REQUIRED ACTION: The required output is the run of lines from the one holding "1204x984 pixels. How" through the final line of the listing, restated word for word, with no pictures.

===== DATA SHOWN

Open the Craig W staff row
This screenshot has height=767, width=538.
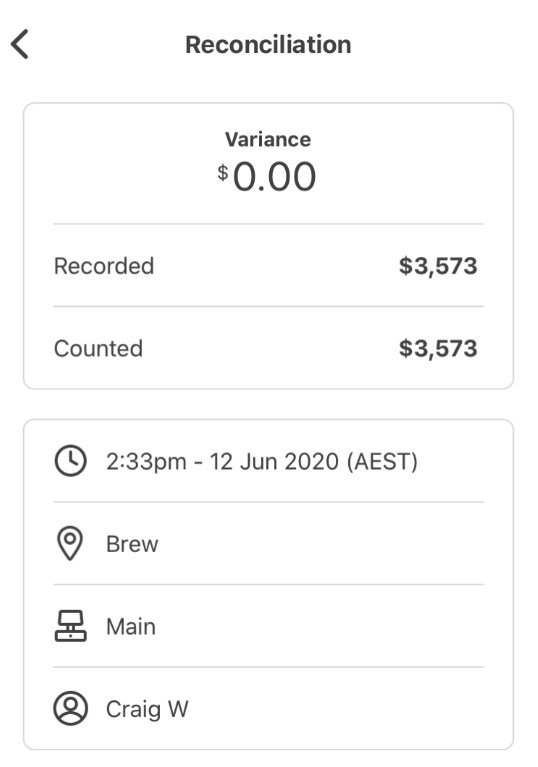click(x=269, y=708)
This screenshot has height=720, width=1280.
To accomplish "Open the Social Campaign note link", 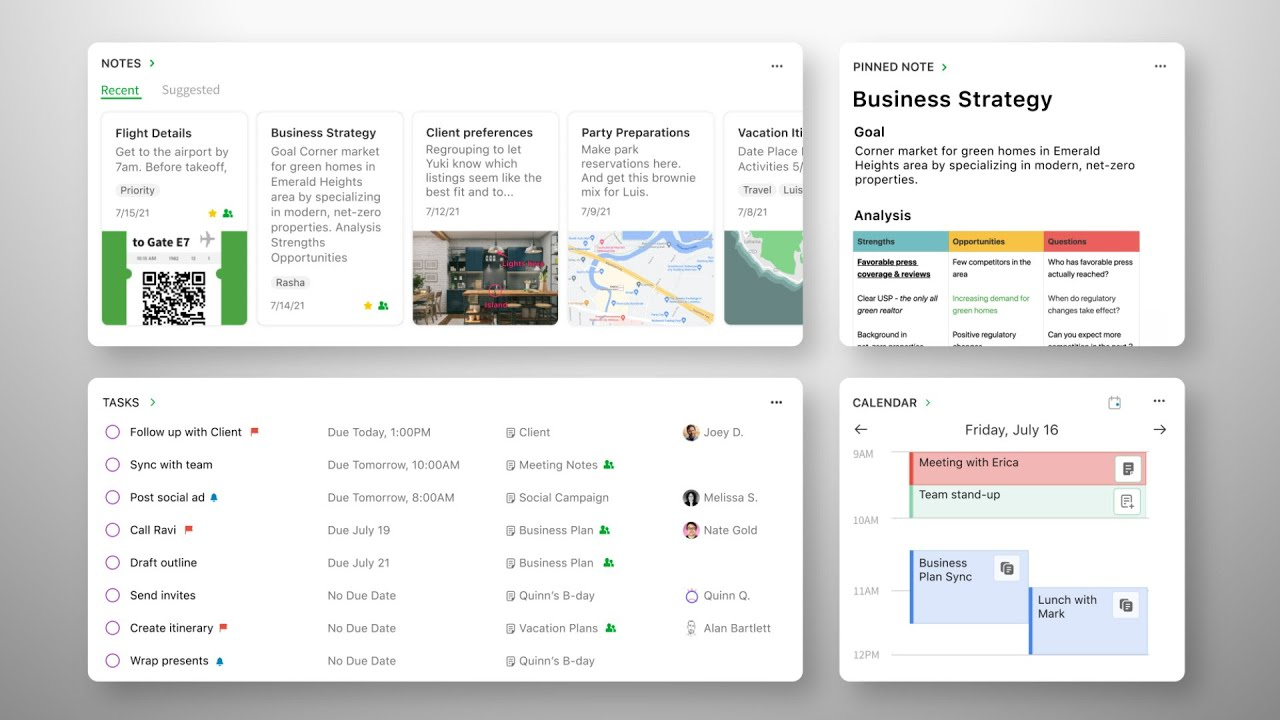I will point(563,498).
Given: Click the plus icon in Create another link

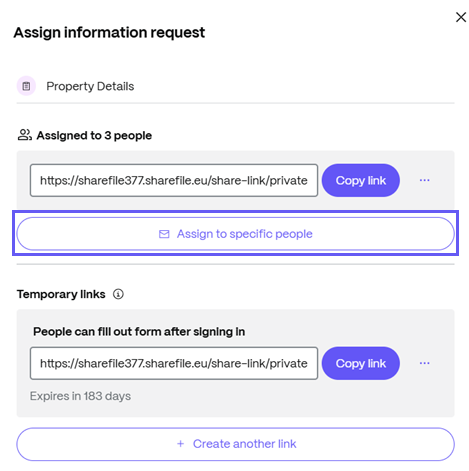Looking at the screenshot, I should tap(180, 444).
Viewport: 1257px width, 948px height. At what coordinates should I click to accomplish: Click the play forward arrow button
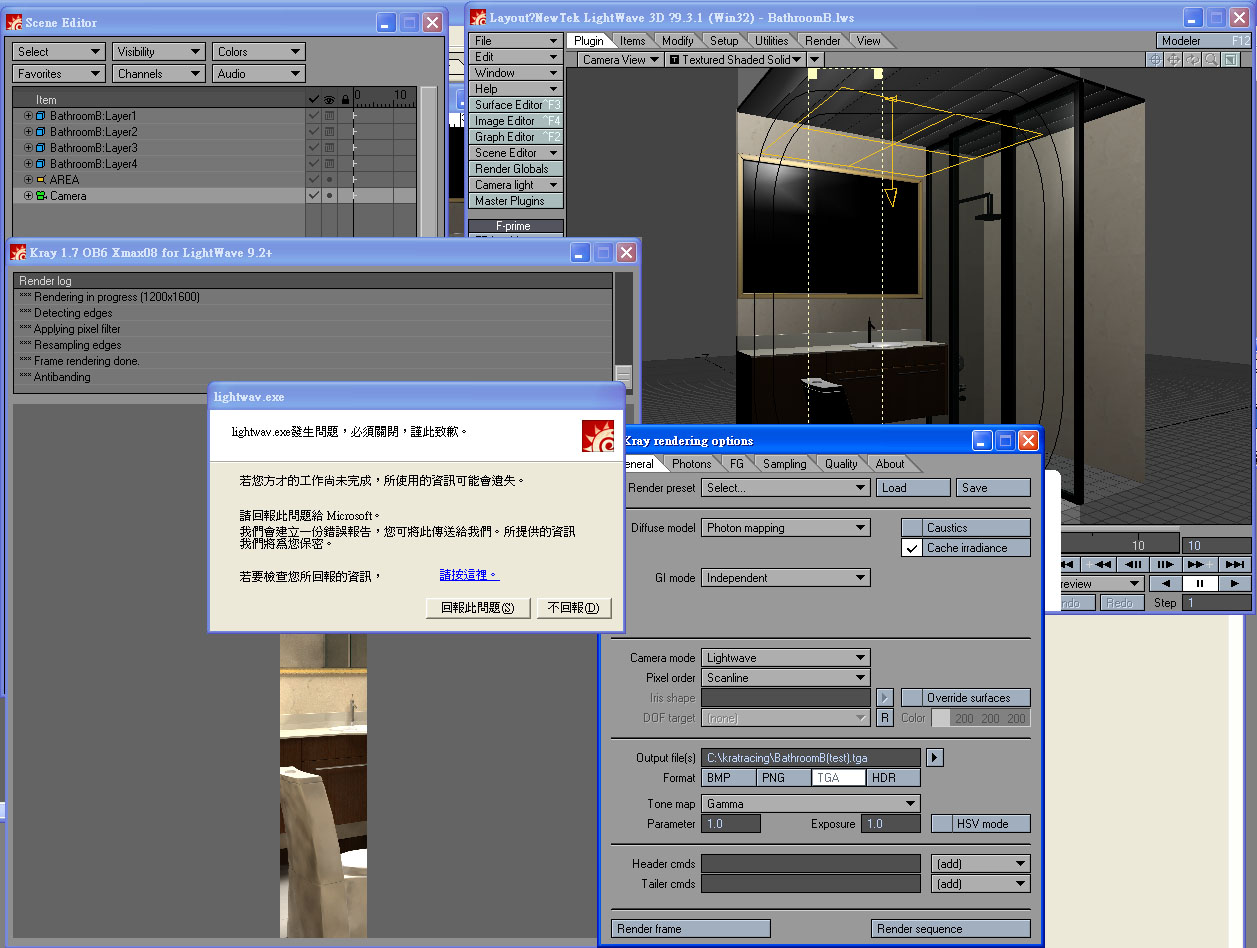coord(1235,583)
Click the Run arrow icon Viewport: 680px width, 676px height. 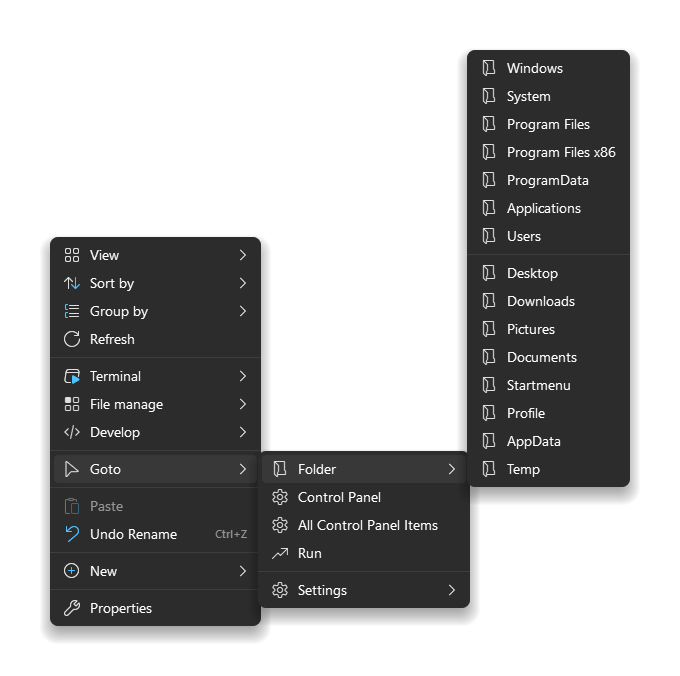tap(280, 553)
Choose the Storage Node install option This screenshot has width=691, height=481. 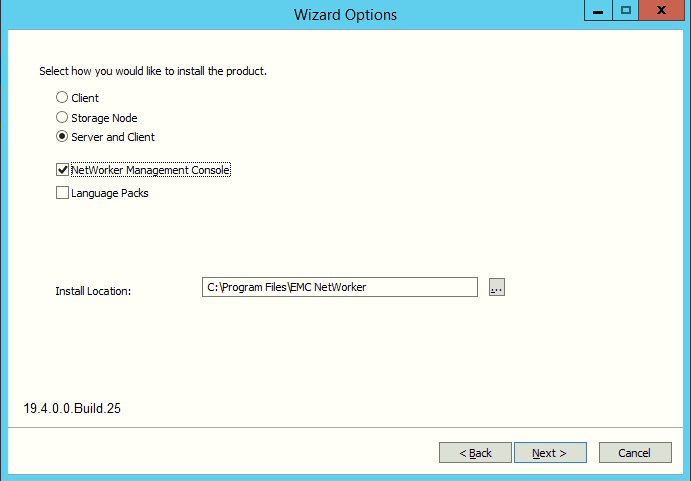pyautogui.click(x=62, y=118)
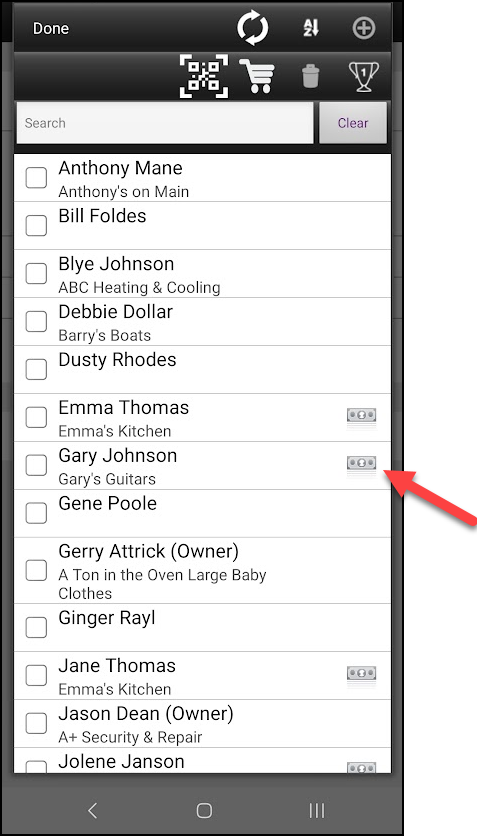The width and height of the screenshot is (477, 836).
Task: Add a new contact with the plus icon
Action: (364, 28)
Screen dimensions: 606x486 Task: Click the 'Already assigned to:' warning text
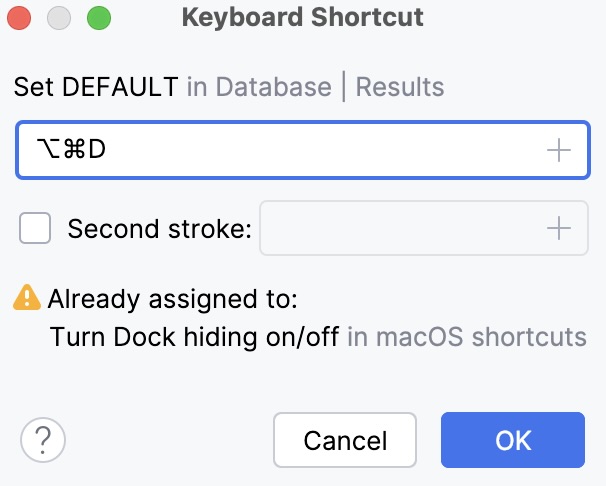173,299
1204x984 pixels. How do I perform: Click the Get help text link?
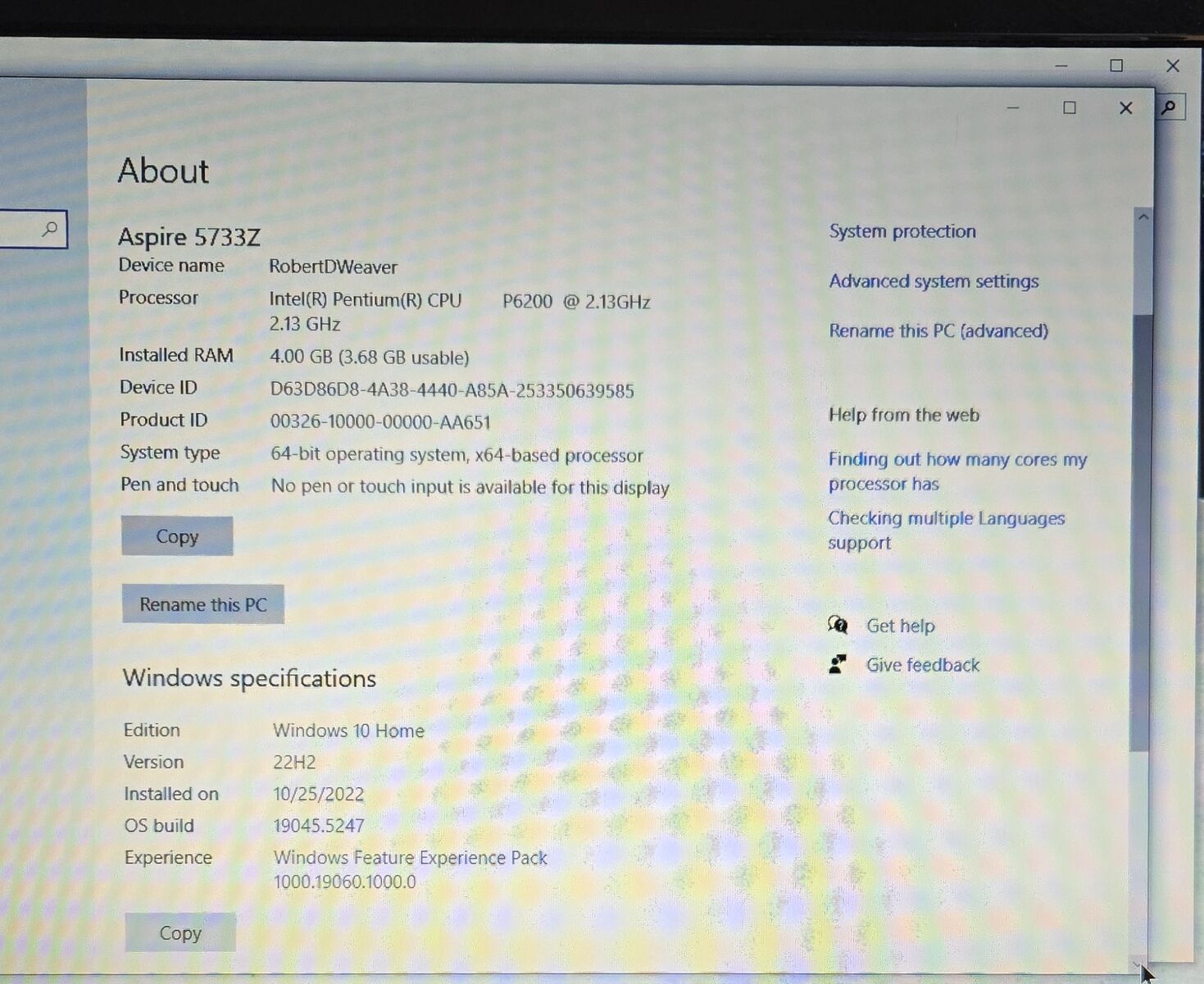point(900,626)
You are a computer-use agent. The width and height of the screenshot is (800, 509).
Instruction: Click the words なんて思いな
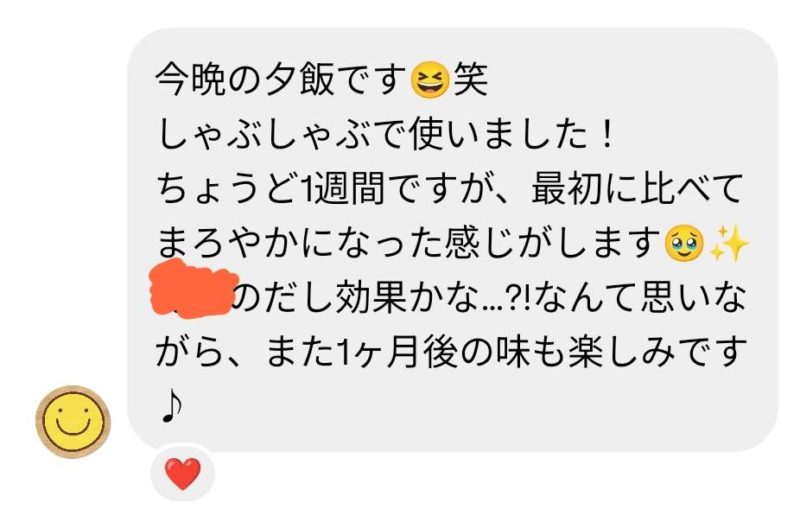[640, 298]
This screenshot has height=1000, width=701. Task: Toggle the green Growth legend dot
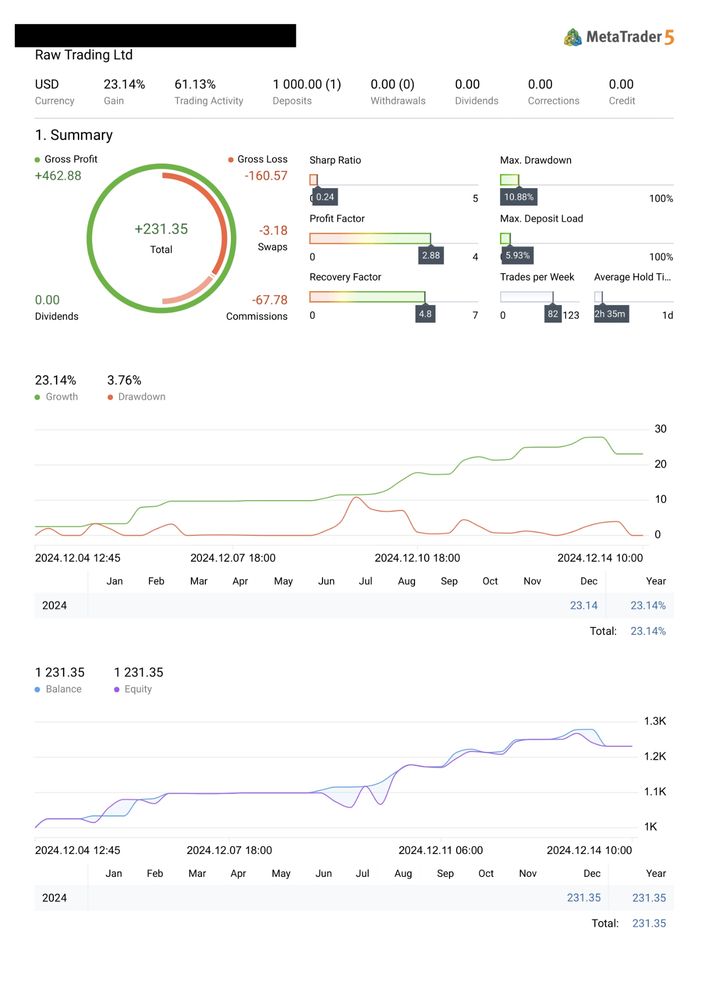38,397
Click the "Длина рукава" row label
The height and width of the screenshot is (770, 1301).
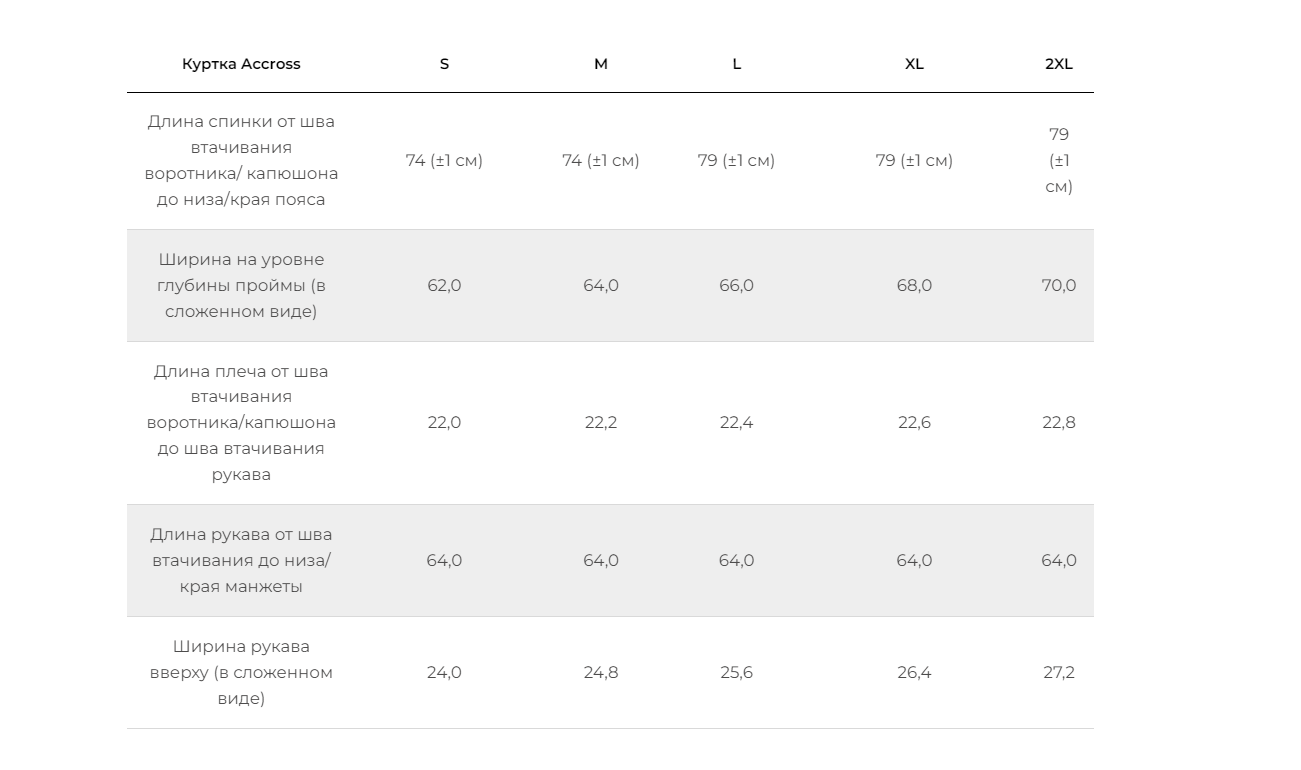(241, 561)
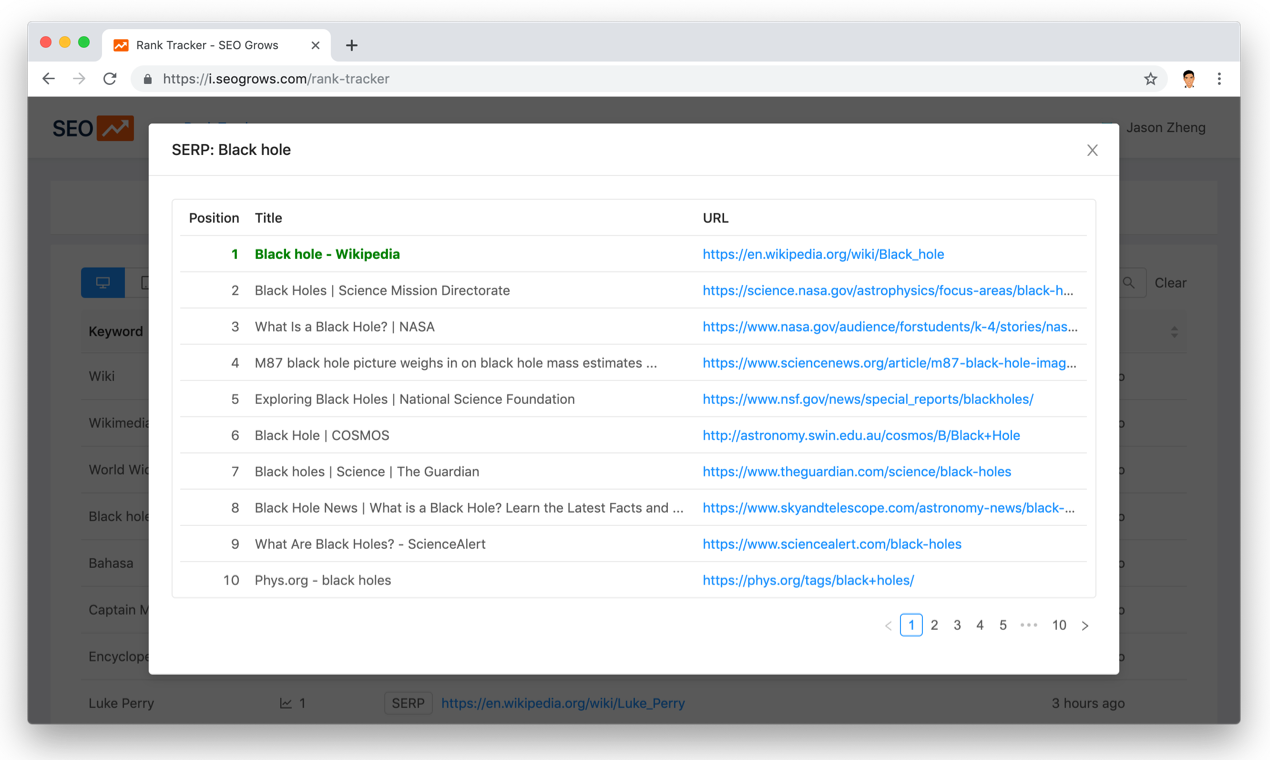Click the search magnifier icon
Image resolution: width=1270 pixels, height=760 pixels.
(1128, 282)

==========

RESULT OF THIS TASK:
1204x984 pixels. How do I perform: Click the Get help text link?
point(900,626)
You are a computer-use agent. The width and height of the screenshot is (800, 509).
Instruction: Click the words なんて思いな
[640, 298]
This screenshot has height=1000, width=701. Task: Toggle the green Growth legend dot
38,397
Click the "Длина рукава" row label
The height and width of the screenshot is (770, 1301).
(241, 561)
Click the search magnifier icon
Image resolution: width=1270 pixels, height=760 pixels.
(1128, 282)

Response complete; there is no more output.